Records to process ▸
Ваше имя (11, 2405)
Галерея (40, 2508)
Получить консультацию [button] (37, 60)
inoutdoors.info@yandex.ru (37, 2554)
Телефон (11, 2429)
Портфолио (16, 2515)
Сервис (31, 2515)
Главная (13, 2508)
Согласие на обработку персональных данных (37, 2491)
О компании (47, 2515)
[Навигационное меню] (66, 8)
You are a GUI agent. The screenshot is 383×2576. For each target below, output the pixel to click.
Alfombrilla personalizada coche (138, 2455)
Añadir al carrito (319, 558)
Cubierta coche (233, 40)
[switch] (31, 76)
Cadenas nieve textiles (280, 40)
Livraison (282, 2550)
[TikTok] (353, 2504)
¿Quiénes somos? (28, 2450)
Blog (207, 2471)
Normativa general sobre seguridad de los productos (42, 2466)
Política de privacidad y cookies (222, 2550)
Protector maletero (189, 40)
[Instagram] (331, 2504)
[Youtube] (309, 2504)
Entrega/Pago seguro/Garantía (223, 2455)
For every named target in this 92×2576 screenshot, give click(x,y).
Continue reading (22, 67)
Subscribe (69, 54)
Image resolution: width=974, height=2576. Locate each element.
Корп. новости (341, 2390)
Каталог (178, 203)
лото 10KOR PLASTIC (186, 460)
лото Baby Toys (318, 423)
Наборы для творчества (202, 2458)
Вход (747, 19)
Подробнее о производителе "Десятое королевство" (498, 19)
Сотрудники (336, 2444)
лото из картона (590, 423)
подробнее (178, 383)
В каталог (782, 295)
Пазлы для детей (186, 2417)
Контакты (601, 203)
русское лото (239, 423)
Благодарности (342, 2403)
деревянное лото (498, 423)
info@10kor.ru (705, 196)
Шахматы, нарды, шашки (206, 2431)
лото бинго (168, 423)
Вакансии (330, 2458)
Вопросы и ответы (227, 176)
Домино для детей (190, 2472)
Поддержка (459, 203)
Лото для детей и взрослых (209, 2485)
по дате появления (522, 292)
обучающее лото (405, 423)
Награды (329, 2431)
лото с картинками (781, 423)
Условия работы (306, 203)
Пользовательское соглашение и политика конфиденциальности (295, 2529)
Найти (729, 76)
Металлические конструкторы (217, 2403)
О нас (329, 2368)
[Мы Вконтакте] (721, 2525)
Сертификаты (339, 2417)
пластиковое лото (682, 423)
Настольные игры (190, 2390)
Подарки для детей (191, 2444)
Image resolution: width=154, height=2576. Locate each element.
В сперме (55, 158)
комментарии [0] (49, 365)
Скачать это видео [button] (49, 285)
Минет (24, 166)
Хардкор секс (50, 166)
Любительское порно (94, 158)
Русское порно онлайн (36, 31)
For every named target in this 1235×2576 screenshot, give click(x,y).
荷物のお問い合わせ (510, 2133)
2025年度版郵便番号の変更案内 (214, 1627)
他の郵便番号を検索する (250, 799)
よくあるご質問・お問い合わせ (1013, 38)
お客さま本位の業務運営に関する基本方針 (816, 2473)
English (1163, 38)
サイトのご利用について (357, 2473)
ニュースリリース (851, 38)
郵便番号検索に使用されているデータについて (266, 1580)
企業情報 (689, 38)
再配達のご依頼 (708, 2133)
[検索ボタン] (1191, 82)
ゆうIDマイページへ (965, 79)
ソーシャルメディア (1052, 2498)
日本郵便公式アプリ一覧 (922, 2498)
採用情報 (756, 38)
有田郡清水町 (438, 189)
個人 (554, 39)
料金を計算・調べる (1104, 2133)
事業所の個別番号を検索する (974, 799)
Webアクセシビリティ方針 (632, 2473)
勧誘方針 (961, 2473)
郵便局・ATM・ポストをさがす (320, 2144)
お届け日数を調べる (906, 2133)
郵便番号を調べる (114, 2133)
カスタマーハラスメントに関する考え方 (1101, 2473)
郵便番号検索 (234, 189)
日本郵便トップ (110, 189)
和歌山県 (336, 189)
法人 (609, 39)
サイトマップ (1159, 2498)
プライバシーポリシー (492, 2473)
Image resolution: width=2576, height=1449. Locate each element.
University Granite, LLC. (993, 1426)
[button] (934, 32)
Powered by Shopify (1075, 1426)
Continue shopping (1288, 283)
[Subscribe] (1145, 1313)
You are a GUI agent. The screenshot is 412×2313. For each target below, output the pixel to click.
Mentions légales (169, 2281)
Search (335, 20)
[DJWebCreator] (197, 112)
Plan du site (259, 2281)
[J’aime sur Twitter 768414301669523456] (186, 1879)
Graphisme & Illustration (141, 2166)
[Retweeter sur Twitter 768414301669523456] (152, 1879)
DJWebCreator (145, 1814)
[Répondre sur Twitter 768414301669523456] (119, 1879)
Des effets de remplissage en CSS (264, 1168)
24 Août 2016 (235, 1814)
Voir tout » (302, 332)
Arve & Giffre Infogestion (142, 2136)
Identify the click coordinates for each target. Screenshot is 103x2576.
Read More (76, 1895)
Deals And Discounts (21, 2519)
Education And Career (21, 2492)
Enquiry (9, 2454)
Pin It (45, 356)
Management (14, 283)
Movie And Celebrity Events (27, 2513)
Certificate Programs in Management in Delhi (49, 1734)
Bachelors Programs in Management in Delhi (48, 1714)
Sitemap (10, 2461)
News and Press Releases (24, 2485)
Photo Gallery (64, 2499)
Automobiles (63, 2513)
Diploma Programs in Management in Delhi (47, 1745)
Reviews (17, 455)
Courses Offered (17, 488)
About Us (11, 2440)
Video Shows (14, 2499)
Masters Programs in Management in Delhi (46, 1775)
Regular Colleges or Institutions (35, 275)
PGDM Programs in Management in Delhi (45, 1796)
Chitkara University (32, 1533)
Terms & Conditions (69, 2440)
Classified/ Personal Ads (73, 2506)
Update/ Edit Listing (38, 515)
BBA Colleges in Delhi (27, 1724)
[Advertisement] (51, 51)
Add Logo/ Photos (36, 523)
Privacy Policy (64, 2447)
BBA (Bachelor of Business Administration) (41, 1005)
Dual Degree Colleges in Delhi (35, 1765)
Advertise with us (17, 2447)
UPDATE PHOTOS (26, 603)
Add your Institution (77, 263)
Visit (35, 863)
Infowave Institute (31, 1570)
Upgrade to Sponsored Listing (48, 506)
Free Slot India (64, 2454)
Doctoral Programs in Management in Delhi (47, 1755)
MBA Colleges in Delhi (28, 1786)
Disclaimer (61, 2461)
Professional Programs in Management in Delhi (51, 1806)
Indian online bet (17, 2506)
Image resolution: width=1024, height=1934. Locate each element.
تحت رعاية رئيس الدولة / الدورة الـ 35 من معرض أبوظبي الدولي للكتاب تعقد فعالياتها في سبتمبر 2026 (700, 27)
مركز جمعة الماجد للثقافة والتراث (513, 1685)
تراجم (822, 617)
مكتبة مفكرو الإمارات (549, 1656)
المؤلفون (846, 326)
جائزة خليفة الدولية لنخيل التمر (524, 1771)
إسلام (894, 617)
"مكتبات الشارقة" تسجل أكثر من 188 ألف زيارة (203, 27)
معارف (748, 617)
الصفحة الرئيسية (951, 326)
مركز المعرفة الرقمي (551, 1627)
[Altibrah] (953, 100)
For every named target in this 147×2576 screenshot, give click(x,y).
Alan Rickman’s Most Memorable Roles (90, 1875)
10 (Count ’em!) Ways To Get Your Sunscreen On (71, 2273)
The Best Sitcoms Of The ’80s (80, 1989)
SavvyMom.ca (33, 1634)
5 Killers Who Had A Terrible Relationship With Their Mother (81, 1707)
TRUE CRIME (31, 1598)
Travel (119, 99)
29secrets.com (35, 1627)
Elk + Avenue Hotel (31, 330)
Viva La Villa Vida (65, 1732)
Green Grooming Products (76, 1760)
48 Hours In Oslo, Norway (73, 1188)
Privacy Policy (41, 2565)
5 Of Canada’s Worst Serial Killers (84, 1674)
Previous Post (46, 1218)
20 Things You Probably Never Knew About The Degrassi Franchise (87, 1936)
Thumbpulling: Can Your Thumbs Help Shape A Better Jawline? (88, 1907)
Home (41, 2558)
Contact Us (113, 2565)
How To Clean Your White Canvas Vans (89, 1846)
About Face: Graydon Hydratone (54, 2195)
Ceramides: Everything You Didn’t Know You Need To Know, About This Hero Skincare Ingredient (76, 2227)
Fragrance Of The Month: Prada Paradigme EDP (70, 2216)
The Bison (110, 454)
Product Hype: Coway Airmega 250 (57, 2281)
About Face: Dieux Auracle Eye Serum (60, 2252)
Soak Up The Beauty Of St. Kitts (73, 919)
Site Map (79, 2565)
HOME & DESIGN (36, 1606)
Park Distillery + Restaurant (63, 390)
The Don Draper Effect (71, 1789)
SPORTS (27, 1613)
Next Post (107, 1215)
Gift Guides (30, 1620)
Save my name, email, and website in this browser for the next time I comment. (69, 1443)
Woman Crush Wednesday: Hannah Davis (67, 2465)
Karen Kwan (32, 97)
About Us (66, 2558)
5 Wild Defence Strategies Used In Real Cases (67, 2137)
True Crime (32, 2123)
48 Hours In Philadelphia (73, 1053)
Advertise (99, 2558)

Aim of the task ▸ Count the lines in the listing above that contain the string "مركز", and give only the count.

Result of the exercise ▸ 2